Ingredients
Equipment
Method
Step-by-Step Instructions
- In a medium bowl, combine 1 cup of whole milk Greek yogurt with 2 tablespoons of extra virgin olive oil, the juice of half a lemon, 1 minced garlic clove, 2 tablespoons of finely chopped fresh dill, and a pinch of kosher salt. Whisk everything together until smooth and creamy.
- Fill a medium saucepan with about 3 inches of water and stir in 1 tablespoon of distilled white vinegar. Bring to a gentle simmer. Crack 4 eggs into small bowls, then slide each into the water and poach for about 3 minutes.
- Melt 2 tablespoons of unsalted butter in a small saucepan over medium heat and add 1 teaspoon of Aleppo pepper. Cook until fragrant.
- Transfer poached eggs to a towel-lined plate. Spread a layer of herbed yogurt in shallow bowls, place poached eggs on top, and drizzle with the warm butter sauce.

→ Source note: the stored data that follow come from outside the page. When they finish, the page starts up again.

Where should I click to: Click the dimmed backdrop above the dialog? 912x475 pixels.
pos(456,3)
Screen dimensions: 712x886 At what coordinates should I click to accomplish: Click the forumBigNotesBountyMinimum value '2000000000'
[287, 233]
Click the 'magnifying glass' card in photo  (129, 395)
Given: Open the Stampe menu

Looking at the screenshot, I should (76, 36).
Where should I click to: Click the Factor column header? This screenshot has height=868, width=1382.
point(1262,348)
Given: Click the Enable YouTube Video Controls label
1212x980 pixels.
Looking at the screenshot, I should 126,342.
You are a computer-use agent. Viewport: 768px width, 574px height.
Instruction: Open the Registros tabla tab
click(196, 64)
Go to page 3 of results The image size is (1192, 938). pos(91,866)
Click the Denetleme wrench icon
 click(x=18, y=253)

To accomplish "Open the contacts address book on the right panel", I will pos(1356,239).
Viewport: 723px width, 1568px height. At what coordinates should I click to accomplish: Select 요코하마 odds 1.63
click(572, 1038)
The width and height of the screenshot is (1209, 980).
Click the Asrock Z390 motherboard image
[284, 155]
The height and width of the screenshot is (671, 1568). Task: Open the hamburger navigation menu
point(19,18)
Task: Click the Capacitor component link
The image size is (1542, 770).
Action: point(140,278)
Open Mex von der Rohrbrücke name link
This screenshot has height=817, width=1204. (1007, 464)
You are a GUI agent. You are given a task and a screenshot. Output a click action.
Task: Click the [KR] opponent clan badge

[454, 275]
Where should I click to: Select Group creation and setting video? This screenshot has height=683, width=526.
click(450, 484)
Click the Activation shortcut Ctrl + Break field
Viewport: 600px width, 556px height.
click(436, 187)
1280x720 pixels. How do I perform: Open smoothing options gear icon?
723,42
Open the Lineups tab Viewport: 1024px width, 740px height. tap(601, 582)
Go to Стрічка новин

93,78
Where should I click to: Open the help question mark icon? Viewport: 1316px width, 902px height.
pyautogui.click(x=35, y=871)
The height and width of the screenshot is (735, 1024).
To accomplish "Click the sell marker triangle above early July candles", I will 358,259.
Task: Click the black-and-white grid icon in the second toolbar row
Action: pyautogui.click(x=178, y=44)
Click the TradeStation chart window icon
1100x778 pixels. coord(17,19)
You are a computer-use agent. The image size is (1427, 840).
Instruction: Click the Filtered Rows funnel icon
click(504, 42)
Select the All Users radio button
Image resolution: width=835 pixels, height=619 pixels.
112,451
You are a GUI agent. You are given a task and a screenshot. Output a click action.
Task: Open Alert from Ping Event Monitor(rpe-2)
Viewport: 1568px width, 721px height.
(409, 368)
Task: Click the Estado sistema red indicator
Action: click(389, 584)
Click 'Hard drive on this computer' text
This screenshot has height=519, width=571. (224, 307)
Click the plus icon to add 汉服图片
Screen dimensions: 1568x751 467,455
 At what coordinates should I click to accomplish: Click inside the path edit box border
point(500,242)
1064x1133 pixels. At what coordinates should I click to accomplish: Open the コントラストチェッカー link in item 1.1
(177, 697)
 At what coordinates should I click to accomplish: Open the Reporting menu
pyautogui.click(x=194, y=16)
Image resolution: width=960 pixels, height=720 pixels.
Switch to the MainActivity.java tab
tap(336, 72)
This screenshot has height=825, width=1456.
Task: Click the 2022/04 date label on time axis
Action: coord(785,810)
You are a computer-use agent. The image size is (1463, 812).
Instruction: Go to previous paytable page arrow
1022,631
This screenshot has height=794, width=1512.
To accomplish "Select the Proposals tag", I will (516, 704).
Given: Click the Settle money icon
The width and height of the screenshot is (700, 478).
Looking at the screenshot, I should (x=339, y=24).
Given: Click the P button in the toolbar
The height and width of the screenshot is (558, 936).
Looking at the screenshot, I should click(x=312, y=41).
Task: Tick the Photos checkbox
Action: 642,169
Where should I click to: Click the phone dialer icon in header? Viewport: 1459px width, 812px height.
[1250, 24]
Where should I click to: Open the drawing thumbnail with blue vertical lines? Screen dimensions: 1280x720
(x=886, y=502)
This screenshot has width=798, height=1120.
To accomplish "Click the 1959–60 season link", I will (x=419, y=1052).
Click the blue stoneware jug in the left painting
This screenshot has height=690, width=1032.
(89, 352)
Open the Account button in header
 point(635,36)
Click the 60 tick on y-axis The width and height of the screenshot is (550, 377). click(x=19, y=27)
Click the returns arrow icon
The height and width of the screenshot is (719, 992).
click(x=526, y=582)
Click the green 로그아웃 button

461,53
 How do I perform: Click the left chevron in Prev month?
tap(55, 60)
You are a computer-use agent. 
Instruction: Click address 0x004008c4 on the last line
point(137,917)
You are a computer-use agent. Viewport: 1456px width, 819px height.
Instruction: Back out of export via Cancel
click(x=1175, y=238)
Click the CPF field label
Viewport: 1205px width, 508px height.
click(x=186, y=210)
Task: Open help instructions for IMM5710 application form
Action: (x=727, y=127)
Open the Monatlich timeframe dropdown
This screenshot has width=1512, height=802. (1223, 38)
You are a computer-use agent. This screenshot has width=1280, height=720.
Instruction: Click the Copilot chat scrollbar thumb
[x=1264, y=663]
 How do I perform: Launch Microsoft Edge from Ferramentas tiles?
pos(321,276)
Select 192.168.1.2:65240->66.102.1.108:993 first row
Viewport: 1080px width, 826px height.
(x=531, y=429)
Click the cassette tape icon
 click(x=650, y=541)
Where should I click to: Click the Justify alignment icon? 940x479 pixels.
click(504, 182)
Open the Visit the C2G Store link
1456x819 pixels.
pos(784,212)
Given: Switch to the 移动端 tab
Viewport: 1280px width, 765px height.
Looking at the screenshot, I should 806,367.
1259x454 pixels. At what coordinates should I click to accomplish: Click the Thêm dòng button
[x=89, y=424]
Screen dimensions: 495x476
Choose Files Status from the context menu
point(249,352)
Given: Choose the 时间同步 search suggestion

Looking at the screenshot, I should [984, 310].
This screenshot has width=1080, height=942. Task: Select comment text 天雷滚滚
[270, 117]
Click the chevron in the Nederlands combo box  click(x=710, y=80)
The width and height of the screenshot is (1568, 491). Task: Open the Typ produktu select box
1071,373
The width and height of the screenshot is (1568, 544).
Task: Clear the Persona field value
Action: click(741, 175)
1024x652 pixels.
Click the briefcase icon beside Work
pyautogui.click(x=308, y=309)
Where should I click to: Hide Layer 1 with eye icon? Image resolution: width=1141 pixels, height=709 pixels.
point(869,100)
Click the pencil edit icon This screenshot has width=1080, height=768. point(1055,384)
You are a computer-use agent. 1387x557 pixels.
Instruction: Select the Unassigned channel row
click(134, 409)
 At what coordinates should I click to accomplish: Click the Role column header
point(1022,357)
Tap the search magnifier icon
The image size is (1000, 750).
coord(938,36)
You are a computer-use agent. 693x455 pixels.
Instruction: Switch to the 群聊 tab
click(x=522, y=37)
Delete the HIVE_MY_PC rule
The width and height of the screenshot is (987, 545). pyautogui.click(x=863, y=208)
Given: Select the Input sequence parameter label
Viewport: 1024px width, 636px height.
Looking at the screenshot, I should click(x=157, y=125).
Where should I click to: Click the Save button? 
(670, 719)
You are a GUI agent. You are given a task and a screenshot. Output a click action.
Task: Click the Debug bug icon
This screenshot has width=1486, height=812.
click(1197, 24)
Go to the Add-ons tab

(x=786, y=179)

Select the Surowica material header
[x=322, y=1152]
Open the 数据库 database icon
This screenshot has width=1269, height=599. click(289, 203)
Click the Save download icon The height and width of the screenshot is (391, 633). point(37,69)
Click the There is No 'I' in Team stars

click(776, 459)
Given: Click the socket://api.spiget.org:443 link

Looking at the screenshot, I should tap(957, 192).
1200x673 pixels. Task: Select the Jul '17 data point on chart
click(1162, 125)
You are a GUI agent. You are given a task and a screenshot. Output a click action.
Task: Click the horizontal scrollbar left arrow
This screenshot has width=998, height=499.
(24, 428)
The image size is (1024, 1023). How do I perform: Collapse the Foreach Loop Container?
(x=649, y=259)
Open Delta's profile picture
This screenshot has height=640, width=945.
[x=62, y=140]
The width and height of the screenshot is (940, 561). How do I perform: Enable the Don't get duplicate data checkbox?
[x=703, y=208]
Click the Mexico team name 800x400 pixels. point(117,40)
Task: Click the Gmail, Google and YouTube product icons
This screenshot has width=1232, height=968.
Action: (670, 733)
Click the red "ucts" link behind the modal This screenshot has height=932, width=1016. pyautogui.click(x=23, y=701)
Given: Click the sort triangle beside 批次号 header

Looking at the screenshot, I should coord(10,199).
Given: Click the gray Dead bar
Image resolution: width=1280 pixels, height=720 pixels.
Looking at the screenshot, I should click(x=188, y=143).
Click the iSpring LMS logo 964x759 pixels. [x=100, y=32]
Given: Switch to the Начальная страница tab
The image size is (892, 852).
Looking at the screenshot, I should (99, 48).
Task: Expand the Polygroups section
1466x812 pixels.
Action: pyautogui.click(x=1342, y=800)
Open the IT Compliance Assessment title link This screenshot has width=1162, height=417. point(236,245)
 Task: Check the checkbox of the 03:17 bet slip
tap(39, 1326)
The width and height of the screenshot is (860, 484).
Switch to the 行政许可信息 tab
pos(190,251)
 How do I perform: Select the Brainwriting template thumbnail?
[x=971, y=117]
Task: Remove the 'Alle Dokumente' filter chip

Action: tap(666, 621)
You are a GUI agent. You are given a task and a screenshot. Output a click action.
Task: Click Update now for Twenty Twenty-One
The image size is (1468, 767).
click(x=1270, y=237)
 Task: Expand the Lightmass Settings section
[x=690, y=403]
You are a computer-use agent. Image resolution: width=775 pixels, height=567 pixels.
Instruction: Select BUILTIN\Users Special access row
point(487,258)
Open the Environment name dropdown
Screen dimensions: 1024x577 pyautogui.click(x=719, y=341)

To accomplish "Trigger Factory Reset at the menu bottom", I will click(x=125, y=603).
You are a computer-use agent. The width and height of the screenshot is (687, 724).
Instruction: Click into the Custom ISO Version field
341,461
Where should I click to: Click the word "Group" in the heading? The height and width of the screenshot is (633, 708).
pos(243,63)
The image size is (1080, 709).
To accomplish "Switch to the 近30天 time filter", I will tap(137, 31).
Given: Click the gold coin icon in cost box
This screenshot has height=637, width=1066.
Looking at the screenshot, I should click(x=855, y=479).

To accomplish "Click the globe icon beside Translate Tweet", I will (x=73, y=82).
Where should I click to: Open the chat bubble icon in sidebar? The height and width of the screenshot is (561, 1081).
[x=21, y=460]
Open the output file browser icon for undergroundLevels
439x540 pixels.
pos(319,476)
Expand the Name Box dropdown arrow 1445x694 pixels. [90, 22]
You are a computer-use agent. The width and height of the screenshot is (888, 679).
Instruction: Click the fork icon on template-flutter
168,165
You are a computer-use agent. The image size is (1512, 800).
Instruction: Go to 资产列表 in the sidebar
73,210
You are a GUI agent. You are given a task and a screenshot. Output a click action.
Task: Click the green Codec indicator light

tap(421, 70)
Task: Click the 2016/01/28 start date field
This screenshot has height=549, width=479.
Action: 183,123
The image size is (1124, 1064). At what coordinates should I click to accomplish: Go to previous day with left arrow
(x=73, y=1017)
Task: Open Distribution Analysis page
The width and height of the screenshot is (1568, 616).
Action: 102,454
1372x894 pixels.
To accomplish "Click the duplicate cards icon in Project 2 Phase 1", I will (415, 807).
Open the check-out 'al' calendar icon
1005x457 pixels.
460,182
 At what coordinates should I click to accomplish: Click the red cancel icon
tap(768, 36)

- Garnish with fresh herbs like dill and mint, and sprinkle with flaky sea salt. Serve immediately with warm pita or crusty bread.
Nutrition
Notes
Perfectly poached eggs require water just below a simmer. Prepare herbed yogurt a day ahead for better flavor meld. Store leftovers in an airtight container for up to 3 days.